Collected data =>
********

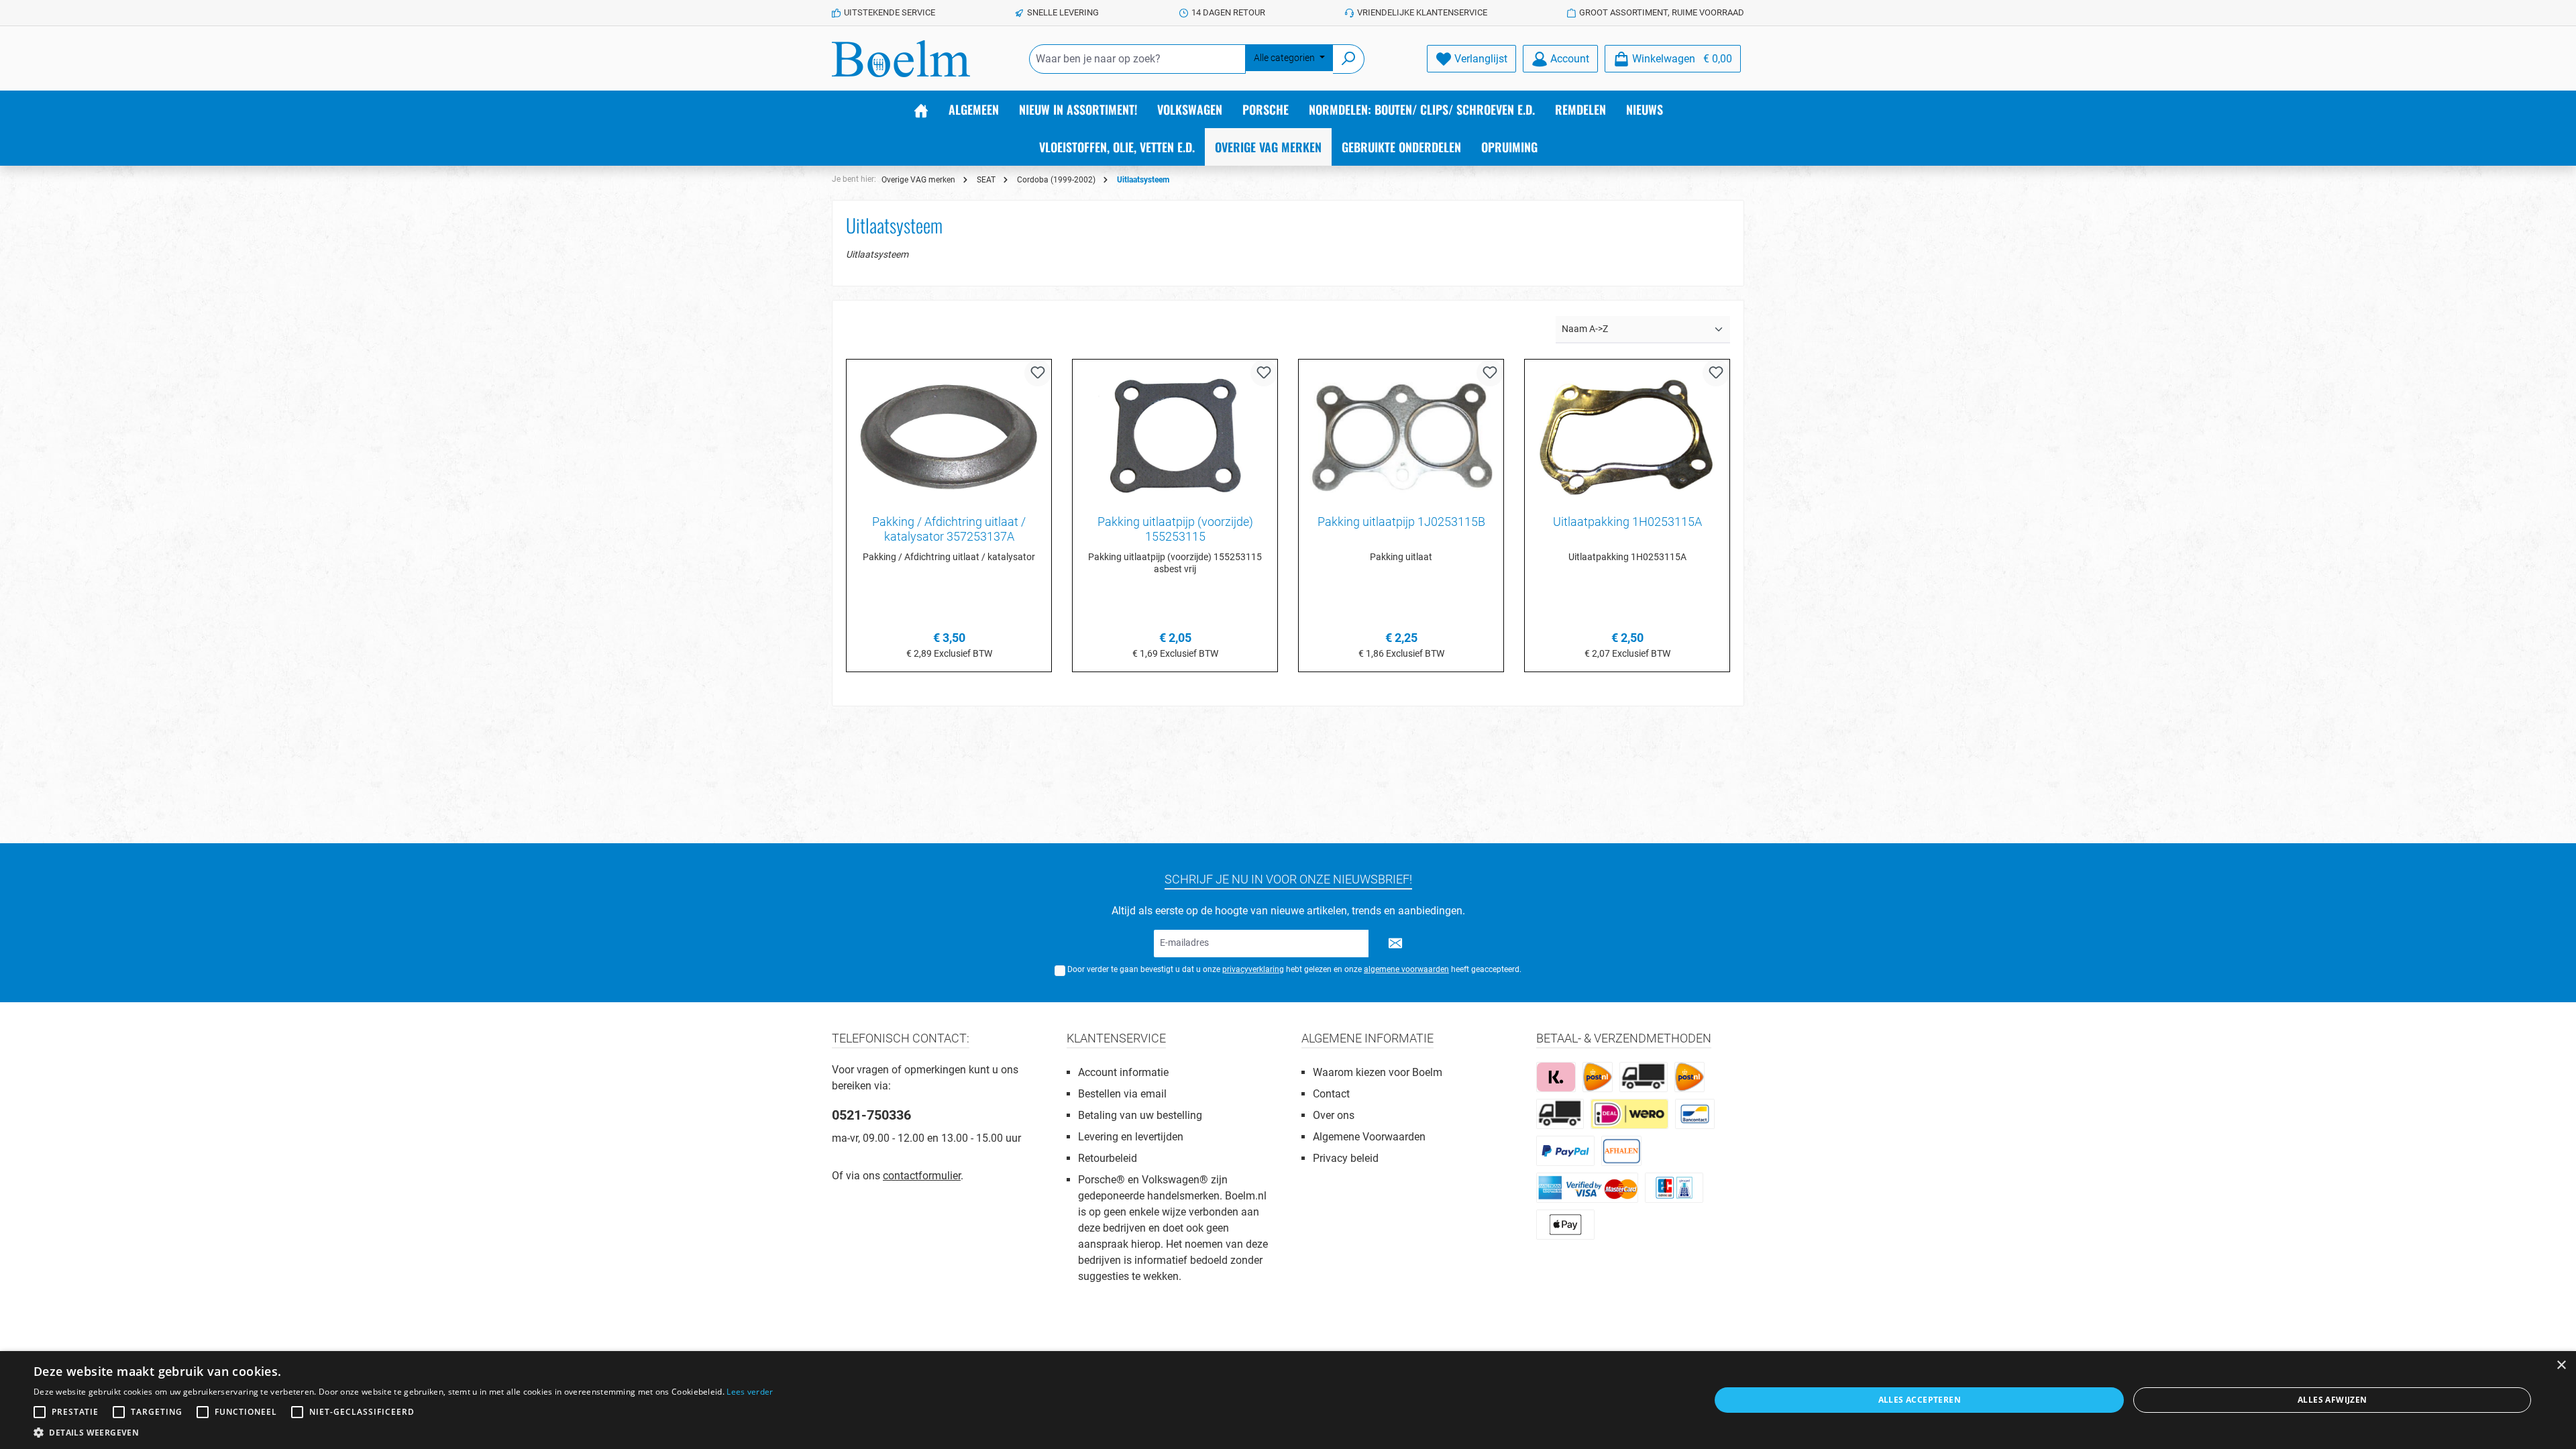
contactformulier (922, 1175)
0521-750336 (871, 1115)
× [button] (2561, 1365)
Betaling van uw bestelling (1140, 1115)
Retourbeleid (1107, 1158)
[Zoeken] (1348, 59)
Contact (1331, 1093)
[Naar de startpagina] (901, 58)
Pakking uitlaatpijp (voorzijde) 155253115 (1175, 529)
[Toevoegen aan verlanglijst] (1037, 373)
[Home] (921, 109)
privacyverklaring (1253, 969)
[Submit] (1395, 943)
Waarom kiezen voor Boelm (1377, 1072)
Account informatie (1123, 1072)
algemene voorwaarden (1406, 969)
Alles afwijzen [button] (2332, 1399)
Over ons (1333, 1115)
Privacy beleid (1346, 1158)
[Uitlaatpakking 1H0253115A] (1627, 437)
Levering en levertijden (1130, 1136)
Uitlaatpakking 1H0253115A (1627, 522)
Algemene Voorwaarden (1369, 1136)
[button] (403, 1432)
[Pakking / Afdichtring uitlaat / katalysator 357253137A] (948, 437)
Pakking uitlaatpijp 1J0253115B (1401, 522)
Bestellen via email (1122, 1093)
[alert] (1288, 1400)
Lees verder (750, 1391)
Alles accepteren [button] (1919, 1399)
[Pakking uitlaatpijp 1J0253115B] (1401, 437)
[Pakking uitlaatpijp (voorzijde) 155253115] (1175, 437)
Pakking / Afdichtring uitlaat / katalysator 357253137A (949, 529)
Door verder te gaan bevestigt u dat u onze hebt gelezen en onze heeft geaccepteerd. (1294, 969)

********

Activity =>
The copy must match every line of the data exactly and contain no pictures.

Exercise result =>
contactformulier (922, 1175)
0521-750336 (871, 1115)
× [button] (2561, 1365)
Betaling van uw bestelling (1140, 1115)
Retourbeleid (1107, 1158)
[Zoeken] (1348, 59)
Contact (1331, 1093)
[Naar de startpagina] (901, 58)
Pakking uitlaatpijp (voorzijde) 155253115 (1175, 529)
[Toevoegen aan verlanglijst] (1037, 373)
[Home] (921, 109)
privacyverklaring (1253, 969)
[Submit] (1395, 943)
Waarom kiezen voor Boelm (1377, 1072)
Account informatie (1123, 1072)
algemene voorwaarden (1406, 969)
Alles afwijzen [button] (2332, 1399)
Over ons (1333, 1115)
Privacy beleid (1346, 1158)
[Uitlaatpakking 1H0253115A] (1627, 437)
Levering en levertijden (1130, 1136)
Uitlaatpakking 1H0253115A (1627, 522)
Algemene Voorwaarden (1369, 1136)
[button] (403, 1432)
[Pakking / Afdichtring uitlaat / katalysator 357253137A] (948, 437)
Pakking uitlaatpijp 1J0253115B (1401, 522)
Bestellen via email (1122, 1093)
[alert] (1288, 1400)
Lees verder (750, 1391)
Alles accepteren [button] (1919, 1399)
[Pakking uitlaatpijp 1J0253115B] (1401, 437)
[Pakking uitlaatpijp (voorzijde) 155253115] (1175, 437)
Pakking / Afdichtring uitlaat / katalysator 357253137A (949, 529)
Door verder te gaan bevestigt u dat u onze hebt gelezen en onze heeft geaccepteerd. (1294, 969)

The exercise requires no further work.